Even in nutrition, the focus has changed considerably. For instance,
diabetes education has become much more important. "We now teach
how to prevent or delay onset and how to control it."
And
diabetes education programs are aimed directly at segments of the
population where the need is greatest. This includes Hispanics,
Native Americans, and African Americans.
Viebrock
says the method of delivering education also has changed greatly.
Thirty years ago, extension workers organized general meetings and
invited the public to attend. Today, great emphasis is placed on
working through other organizations and agencies to reach target
audiences.
Working
with farm families on risk management provides a ready example.
"Agriculture has spent a lifetime dealing with agriculture and not
dealing with the family part of the farm," Viebrock says. "The last
three years I've spent extensive time pulling the two together.
What's the value of the farm if you lose the family in the process
of saving the farm?" Viebrock asks.
Recognizing
this, extension's innovative agricultural educators now are building
family topics, as well as production concerns, into their programs.
As a result, extension's grower meetings often have a new look.
"We're
doing programs that include education on partnership or inter-generational
communication, men's health and wellness, and things on property
succession and coping with change." Not only are agriculture and
family and consumer sciences faculty working together on programs,
other disciplines such as sociology and psychology are being consulted,
or even invited to provide speakers.
Helping minorities improve their nutrition involves studying their
traditional diets and helping them modify their eating patterns
without abandoning historic cultural values. Indeed, Viebrock says
sometimes minorities can eat healthier by returning to abandoned
practices and learning to eat with moderation.

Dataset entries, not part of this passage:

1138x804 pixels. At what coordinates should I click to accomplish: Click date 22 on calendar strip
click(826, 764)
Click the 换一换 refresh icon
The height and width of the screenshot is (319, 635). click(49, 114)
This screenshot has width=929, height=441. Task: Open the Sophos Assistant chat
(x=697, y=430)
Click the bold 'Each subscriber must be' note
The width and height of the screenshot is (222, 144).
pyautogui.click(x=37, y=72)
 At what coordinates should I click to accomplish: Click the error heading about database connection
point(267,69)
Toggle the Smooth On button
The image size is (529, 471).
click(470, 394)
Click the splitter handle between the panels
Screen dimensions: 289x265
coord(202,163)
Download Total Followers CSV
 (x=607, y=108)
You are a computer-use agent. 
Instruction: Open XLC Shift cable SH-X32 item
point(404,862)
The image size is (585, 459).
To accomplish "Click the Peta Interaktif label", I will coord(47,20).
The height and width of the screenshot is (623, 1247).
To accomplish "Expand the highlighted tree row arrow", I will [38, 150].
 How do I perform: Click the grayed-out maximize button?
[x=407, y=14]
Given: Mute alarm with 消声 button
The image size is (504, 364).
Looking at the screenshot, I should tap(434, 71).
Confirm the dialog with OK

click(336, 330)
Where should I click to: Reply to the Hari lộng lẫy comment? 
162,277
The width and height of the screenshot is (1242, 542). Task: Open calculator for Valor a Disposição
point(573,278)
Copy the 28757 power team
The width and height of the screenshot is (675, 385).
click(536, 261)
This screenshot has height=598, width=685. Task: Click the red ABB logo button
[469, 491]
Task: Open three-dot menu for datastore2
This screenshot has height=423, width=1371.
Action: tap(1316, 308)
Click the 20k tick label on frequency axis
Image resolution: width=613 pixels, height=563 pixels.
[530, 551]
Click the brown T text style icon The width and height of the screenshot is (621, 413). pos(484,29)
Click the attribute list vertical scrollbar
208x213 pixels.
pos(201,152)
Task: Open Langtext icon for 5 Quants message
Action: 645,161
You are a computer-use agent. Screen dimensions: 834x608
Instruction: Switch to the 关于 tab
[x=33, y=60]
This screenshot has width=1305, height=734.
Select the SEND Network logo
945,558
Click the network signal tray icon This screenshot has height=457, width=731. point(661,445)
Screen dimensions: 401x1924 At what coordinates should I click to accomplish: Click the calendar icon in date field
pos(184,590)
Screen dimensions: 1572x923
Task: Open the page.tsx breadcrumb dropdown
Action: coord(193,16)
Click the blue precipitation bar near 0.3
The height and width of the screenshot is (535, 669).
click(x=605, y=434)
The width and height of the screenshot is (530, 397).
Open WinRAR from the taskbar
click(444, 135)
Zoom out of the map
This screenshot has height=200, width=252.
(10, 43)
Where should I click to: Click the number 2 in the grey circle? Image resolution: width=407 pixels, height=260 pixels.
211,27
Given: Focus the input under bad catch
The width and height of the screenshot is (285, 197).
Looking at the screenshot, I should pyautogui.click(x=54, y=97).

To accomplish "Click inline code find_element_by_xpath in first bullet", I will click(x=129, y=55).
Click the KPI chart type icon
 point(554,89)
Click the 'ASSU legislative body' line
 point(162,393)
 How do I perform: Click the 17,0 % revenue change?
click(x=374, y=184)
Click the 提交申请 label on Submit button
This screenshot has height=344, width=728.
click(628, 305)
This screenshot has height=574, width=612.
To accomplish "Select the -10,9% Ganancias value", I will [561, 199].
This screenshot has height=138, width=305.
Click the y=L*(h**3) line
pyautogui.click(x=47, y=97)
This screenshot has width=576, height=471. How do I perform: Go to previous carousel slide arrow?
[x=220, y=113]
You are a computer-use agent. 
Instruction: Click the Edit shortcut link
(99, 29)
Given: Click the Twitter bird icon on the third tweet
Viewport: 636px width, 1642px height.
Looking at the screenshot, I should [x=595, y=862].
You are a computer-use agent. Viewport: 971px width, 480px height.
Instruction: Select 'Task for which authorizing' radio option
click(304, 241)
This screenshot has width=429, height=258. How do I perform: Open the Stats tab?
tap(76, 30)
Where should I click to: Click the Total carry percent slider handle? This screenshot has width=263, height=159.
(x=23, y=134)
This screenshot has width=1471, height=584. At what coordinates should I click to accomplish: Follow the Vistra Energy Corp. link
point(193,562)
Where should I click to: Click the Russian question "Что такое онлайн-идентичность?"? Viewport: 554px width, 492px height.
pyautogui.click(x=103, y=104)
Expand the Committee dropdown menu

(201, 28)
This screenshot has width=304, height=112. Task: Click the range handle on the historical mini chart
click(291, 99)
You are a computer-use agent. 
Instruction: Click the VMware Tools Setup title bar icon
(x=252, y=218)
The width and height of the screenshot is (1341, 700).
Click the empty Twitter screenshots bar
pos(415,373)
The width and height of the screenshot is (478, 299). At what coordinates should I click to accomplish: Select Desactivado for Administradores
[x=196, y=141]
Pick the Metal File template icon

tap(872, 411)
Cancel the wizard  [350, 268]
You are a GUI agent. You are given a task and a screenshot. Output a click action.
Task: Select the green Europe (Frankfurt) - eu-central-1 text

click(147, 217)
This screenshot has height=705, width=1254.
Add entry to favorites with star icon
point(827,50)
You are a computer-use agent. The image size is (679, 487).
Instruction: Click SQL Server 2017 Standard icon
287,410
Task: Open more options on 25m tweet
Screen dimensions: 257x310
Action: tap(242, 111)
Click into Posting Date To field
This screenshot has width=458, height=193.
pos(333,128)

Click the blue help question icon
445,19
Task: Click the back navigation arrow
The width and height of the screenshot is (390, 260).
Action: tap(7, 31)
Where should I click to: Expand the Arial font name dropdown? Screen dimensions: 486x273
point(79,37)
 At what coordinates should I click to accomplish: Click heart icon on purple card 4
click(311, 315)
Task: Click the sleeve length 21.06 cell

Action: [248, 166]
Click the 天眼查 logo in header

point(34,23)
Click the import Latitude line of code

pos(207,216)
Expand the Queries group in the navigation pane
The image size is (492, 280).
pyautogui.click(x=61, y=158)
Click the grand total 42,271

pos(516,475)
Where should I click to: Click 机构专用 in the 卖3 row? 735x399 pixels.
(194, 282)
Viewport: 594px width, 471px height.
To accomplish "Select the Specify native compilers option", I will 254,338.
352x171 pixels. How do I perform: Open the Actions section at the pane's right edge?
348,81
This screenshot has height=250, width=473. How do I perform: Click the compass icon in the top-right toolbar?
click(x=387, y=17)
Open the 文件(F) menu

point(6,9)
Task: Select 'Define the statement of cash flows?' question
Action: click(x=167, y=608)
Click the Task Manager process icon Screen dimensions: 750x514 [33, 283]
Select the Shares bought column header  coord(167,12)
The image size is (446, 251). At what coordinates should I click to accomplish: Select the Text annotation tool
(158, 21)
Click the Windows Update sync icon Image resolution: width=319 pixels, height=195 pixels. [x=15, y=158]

Viebrock encourages Spanish-speaking families to eat their native
foods, but maybe prepare them in healthier ways. Traditional Hispanic
diets include little meat but lots of vegetables, fruits, and bread
products, Viebrock said. But when they Americanized their diets,
they ate less of their native foods, like salsa, which is very high
in vitamins.
With
Native Americans the challenge has been more one of teaching food
safety and different ways of preparing their traditional diet. Viebrock
said Native Americans also need to learn to reduce the amount of
calories they consume.
Future
of family and consumer sciences
Viebrock
says the family structure will never disappear, but helping families
become more self-reliant and more resilient is going to get tougher.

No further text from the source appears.